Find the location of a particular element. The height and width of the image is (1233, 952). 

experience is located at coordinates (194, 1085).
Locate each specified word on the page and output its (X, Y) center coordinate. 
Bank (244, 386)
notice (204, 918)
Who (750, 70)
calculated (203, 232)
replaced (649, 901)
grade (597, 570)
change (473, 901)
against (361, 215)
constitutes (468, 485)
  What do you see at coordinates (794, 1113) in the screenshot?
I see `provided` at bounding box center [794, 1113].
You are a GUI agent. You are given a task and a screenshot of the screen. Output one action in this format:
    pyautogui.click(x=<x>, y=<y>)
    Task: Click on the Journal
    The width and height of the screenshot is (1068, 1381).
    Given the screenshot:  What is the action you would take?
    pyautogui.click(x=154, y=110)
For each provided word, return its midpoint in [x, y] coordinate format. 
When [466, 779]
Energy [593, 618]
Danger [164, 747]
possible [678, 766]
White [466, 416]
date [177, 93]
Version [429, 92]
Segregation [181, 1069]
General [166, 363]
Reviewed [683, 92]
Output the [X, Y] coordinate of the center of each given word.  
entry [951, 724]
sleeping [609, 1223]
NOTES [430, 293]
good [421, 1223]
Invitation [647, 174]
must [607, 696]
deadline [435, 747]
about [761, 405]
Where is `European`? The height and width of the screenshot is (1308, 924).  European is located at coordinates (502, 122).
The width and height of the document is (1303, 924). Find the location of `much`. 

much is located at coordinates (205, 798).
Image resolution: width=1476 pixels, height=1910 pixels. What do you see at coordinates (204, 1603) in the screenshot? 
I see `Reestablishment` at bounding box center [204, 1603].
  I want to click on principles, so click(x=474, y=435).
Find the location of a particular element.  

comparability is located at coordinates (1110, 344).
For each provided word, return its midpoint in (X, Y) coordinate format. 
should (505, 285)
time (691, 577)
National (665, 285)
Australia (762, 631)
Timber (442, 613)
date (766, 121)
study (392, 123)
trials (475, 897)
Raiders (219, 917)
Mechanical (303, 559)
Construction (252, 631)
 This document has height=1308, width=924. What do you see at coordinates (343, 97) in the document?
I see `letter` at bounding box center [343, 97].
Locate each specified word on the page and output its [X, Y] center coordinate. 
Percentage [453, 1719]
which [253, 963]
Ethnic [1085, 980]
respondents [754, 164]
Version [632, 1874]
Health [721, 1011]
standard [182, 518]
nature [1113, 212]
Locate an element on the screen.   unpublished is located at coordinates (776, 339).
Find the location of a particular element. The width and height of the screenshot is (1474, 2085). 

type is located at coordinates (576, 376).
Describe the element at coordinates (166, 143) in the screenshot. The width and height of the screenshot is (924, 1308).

++++++++

Copy out the items word for word, beginning with the line that contains "trials (475, 897)" and stopping after the last line of the items.

trials (475, 897)
Raiders (219, 917)
Mechanical (303, 559)
Construction (252, 631)
 This document has height=1308, width=924. What do you see at coordinates (343, 97) in the document?
I see `letter` at bounding box center [343, 97].
Locate each specified word on the page and output its [X, Y] center coordinate. 
Percentage [453, 1719]
which [253, 963]
Ethnic [1085, 980]
respondents [754, 164]
Version [632, 1874]
Health [721, 1011]
standard [182, 518]
nature [1113, 212]
Locate an element on the screen.   unpublished is located at coordinates (776, 339).
Find the location of a particular element. The width and height of the screenshot is (1474, 2085). 

type is located at coordinates (576, 376).
Describe the element at coordinates (166, 143) in the screenshot. The width and height of the screenshot is (924, 1308).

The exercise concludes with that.